* [Saved entries]
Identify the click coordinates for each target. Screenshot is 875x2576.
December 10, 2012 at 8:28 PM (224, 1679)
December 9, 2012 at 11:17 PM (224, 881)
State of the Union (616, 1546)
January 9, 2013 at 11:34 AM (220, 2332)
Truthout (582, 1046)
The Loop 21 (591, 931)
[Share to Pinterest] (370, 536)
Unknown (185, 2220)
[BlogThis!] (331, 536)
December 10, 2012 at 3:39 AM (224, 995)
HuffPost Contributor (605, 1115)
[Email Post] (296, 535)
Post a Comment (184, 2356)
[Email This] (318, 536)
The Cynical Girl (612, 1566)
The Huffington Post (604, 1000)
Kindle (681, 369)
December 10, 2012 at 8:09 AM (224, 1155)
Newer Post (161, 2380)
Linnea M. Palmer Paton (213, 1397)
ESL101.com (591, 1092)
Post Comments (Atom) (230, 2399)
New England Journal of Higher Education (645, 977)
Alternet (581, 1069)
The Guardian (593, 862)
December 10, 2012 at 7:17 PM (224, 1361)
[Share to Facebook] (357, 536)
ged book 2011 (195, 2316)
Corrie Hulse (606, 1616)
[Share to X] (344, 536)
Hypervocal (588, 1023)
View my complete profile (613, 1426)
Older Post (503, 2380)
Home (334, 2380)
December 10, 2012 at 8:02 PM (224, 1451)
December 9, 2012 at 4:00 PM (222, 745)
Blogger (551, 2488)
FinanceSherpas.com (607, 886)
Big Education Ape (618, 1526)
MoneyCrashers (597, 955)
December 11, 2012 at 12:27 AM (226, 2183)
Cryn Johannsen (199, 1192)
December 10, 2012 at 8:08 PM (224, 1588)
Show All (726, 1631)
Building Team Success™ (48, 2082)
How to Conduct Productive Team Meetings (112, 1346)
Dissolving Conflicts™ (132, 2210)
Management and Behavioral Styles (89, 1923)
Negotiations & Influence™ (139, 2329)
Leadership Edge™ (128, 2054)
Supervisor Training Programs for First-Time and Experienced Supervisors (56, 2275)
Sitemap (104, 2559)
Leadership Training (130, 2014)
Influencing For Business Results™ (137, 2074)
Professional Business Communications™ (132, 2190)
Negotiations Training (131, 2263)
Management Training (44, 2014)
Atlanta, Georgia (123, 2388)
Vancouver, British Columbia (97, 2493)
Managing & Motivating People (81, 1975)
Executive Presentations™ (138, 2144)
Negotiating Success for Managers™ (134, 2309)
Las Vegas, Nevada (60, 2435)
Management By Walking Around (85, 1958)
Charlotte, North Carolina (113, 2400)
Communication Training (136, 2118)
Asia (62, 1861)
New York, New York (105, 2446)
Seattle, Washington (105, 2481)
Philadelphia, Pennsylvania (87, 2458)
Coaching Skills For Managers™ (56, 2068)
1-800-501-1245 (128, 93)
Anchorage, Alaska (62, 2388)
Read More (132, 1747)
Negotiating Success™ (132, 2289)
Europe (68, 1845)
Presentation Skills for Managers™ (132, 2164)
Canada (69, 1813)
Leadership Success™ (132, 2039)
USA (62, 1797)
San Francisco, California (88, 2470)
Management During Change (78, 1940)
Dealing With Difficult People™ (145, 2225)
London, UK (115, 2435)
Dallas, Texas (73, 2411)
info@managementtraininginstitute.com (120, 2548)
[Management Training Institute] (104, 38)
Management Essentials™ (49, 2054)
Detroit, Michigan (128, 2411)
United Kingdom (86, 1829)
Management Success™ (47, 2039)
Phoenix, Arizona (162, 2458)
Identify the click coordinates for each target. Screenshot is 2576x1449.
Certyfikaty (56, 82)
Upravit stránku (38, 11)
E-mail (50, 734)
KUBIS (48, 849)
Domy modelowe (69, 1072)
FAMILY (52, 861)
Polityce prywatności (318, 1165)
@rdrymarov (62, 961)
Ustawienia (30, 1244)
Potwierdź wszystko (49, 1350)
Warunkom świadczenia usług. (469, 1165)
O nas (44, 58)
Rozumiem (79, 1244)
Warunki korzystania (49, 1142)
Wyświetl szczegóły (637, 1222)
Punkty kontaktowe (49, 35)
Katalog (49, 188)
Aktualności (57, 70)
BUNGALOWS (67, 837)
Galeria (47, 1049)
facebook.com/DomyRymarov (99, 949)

* [WHAT TO DO]
Return every record above. Copy each one exactly.

* [RESPONSE TO THE TASK]
Identify the click coordinates for each target. Screenshot is 875x2576.
December 10, 2012 at 8:28 PM (224, 1679)
December 9, 2012 at 11:17 PM (224, 881)
State of the Union (616, 1546)
January 9, 2013 at 11:34 AM (220, 2332)
Truthout (582, 1046)
The Loop 21 (591, 931)
[Share to Pinterest] (370, 536)
Unknown (185, 2220)
[BlogThis!] (331, 536)
December 10, 2012 at 3:39 AM (224, 995)
HuffPost Contributor (605, 1115)
[Email Post] (296, 535)
Post a Comment (184, 2356)
[Email This] (318, 536)
The Cynical Girl (612, 1566)
The Huffington Post (604, 1000)
Kindle (681, 369)
December 10, 2012 at 8:09 AM (224, 1155)
Newer Post (161, 2380)
Linnea M. Palmer Paton (213, 1397)
ESL101.com (591, 1092)
Post Comments (Atom) (230, 2399)
New England Journal of Higher Education (645, 977)
Alternet (581, 1069)
The Guardian (593, 862)
December 10, 2012 at 7:17 PM (224, 1361)
[Share to Facebook] (357, 536)
ged book 2011 (195, 2316)
Corrie Hulse (606, 1616)
[Share to X] (344, 536)
Hypervocal (588, 1023)
View my complete profile (613, 1426)
Older Post (503, 2380)
Home (334, 2380)
December 10, 2012 at 8:02 PM (224, 1451)
December 9, 2012 at 4:00 PM (222, 745)
Blogger (551, 2488)
FinanceSherpas.com (607, 886)
Big Education Ape (618, 1526)
MoneyCrashers (597, 955)
December 11, 2012 at 12:27 AM (226, 2183)
Cryn Johannsen (199, 1192)
December 10, 2012 at 8:08 PM (224, 1588)
Show All (726, 1631)
Building Team Success™ (48, 2082)
How to Conduct Productive Team Meetings (112, 1346)
Dissolving Conflicts™ (132, 2210)
Management and Behavioral Styles (89, 1923)
Negotiations & Influence™ (139, 2329)
Leadership Edge™ (128, 2054)
Supervisor Training Programs for First-Time and Experienced Supervisors (56, 2275)
Sitemap (104, 2559)
Leadership Training (130, 2014)
Influencing For Business Results™ (137, 2074)
Professional Business Communications™ (132, 2190)
Negotiations Training (131, 2263)
Management Training (44, 2014)
Atlanta, Georgia (123, 2388)
Vancouver, British Columbia (97, 2493)
Managing & Motivating People (81, 1975)
Executive Presentations™ (138, 2144)
Negotiating Success for Managers™ (134, 2309)
Las Vegas, Nevada (60, 2435)
Management By Walking Around (85, 1958)
Charlotte, North Carolina (113, 2400)
Communication Training (136, 2118)
Asia (62, 1861)
New York, New York (105, 2446)
Seattle, Washington (105, 2481)
Philadelphia, Pennsylvania (87, 2458)
Coaching Skills For Managers™ (56, 2068)
1-800-501-1245 (128, 93)
Anchorage, Alaska (62, 2388)
Read More (132, 1747)
Negotiating Success™ (132, 2289)
Europe (68, 1845)
Presentation Skills for Managers™ (132, 2164)
Canada (69, 1813)
Leadership Success™ (132, 2039)
USA (62, 1797)
San Francisco, California (88, 2470)
Management During Change (78, 1940)
Dealing With Difficult People™ (145, 2225)
London, UK (115, 2435)
Dallas, Texas (73, 2411)
info@managementtraininginstitute.com (120, 2548)
[Management Training Institute] (104, 38)
Management Essentials™ (49, 2054)
Detroit, Michigan (128, 2411)
United Kingdom (86, 1829)
Management Success™ (47, 2039)
Phoenix, Arizona (162, 2458)
Identify the click coordinates for each target. Screenshot is 2576x1449.
Certyfikaty (56, 82)
Upravit stránku (38, 11)
E-mail (50, 734)
KUBIS (48, 849)
Domy modelowe (69, 1072)
FAMILY (52, 861)
Polityce prywatności (318, 1165)
@rdrymarov (62, 961)
Ustawienia (30, 1244)
Potwierdź wszystko (49, 1350)
Warunkom świadczenia usług. (469, 1165)
O nas (44, 58)
Rozumiem (79, 1244)
Warunki korzystania (49, 1142)
Wyświetl szczegóły (637, 1222)
Punkty kontaktowe (49, 35)
Katalog (49, 188)
Aktualności (57, 70)
BUNGALOWS (67, 837)
Galeria (47, 1049)
facebook.com/DomyRymarov (99, 949)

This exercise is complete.